*** Source data Section Begins ***

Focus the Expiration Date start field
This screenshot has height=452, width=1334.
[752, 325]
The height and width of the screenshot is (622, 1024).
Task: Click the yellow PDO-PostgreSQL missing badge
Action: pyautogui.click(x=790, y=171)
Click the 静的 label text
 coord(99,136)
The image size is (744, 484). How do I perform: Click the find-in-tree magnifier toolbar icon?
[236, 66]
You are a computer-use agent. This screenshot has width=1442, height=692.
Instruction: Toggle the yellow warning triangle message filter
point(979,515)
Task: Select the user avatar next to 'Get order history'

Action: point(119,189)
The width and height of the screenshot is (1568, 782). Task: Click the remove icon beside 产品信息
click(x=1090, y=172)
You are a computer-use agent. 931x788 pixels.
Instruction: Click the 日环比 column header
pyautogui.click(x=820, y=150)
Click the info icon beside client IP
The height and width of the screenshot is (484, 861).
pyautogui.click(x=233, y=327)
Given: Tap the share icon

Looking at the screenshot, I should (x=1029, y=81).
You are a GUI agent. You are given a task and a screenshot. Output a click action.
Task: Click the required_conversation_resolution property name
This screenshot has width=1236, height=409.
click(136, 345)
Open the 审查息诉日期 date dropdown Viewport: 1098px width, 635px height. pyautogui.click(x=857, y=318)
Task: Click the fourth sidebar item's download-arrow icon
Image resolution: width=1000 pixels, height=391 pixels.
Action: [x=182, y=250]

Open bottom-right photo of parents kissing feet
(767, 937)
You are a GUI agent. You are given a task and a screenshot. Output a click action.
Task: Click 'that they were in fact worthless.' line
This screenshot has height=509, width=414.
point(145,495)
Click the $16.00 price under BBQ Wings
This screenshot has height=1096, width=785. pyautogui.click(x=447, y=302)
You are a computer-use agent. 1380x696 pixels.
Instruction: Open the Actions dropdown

*** Source data Section Ends ***

### Prompt
Nothing but the lines from the one with "Task: Click 'that" through the end of the data above should be repeated, each exactly as it stands.

### Result of the task
Task: Click 'that they were in fact worthless.' line
This screenshot has height=509, width=414.
point(145,495)
Click the $16.00 price under BBQ Wings
This screenshot has height=1096, width=785. pyautogui.click(x=447, y=302)
You are a computer-use agent. 1380x696 pixels.
Instruction: Open the Actions dropdown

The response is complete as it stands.